Thursday, October 13, 2016 7:00 PM FREE
(Gordon Parks, Jr., 1974, USA, 16mm, 105 min.)

With its ensemble cast, non-stop action, and a storyline that has to be seen to be believed, Three The Hard Way is a high point for the Blaxploitation genre. Three friends (Williamson, Jim Brown, and Jim Kelly) team up to get to the bottom of a kidnapping. While investigating, the group uncovers a genocidal Neo-Nazi plot involving a specialized poison wiping out the black populations of Washington D.C., Los Angeles, and Detroit. Between this film and 1972’s Superfly, Parks Jr. made his own distinctive cinematic mark as a director, stepping out of his (photographer, writer, and Shaft director) father’s large shadow. The Impressions provide the soundtrack as well as make a cameo. Referred to as “The Big Three,” Williams, Brown and Kelly went on to team up in two other films, Take a Hard Ride and One Down, Two to Go.  

Williamson will be in attendance and in conversation with Professor Harvey Young following the screening.

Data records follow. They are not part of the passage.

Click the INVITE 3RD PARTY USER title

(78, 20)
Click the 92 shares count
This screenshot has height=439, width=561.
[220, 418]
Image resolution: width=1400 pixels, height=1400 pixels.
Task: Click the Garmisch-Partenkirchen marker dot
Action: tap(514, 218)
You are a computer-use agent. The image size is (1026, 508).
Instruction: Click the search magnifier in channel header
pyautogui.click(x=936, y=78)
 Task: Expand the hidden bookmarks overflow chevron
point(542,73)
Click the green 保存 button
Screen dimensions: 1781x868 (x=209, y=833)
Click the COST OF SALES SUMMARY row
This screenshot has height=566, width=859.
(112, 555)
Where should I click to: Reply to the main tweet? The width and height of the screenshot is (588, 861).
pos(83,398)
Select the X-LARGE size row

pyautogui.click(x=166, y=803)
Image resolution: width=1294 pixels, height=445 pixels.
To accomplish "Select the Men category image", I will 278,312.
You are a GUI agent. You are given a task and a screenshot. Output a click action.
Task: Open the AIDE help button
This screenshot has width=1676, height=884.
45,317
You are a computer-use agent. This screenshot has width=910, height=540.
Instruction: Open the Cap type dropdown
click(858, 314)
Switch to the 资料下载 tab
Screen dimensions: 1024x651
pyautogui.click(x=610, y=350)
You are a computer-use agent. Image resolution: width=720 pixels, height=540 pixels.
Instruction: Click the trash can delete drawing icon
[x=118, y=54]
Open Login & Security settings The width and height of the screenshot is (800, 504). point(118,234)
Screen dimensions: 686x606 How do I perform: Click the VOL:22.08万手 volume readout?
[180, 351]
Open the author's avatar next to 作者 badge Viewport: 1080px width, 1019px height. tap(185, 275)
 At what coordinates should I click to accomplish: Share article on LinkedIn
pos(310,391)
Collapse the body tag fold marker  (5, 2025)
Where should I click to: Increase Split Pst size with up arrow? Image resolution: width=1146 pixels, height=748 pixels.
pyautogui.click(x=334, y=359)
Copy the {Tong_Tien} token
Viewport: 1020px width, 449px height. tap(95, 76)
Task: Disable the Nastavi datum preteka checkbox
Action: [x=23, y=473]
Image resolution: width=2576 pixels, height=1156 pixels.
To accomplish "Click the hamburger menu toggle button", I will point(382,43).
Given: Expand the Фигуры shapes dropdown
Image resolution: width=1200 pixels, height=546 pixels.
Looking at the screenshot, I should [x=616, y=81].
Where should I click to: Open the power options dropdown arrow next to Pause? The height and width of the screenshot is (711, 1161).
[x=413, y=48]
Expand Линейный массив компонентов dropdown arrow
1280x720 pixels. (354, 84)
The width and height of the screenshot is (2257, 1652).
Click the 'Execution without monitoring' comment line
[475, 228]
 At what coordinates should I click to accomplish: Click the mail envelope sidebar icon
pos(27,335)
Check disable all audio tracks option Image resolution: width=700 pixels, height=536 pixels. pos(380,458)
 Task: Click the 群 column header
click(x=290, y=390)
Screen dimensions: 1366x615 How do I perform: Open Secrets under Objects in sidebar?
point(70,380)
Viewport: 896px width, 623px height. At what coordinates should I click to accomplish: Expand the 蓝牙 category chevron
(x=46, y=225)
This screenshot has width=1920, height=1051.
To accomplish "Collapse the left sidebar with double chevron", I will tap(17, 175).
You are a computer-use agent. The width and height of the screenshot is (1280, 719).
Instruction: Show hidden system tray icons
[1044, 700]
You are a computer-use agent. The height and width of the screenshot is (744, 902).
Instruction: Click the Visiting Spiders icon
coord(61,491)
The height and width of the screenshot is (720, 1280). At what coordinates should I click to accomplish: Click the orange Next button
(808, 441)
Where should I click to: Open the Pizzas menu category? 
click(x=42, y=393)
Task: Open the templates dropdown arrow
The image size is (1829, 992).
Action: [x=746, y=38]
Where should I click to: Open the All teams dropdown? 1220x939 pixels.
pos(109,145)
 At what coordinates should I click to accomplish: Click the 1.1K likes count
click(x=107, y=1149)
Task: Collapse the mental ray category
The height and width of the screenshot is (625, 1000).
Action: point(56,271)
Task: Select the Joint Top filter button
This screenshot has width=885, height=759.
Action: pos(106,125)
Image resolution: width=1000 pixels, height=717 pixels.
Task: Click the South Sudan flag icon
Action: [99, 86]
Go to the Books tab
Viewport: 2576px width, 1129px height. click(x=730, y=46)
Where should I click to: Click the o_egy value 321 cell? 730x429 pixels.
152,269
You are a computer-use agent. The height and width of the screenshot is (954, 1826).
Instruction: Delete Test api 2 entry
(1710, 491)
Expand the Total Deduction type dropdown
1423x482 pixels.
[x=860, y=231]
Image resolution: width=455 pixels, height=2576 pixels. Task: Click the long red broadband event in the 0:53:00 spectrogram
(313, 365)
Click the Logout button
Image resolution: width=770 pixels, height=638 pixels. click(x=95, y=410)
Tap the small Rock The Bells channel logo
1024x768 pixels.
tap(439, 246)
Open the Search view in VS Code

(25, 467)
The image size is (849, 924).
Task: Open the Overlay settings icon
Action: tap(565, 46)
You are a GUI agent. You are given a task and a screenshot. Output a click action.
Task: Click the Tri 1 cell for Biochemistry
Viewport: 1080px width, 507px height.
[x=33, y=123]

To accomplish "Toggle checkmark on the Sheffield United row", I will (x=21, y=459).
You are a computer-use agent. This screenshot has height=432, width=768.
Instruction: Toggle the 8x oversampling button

Friday, October 14, 2016 7:00 PM FREE
(Arthur Marks, 1975, USA, 35mm, 94 min.)

Duke Johnson (Williamson) arrives in Bucktown for his recently deceased brother’s funeral and quickly discovers that the town is run by a racist police force that uses violence and murder as intimidation to extort money from local business. Duke calls for backup from old friends (including Thalmus Rasulala and Carl Weathers) and together they lead an all-out war against the corruption of the city. There is a strong link between the Blaxploitation and Western genres, and this is a prime example; a stranger rides into town and restores order. Williamson’s Duke is a revolutionary in contemporary America, fighting against the injustices of this microcosm of the United States.

Williamson will be in attendance and in conversation with Professor Harvey Young following the screening.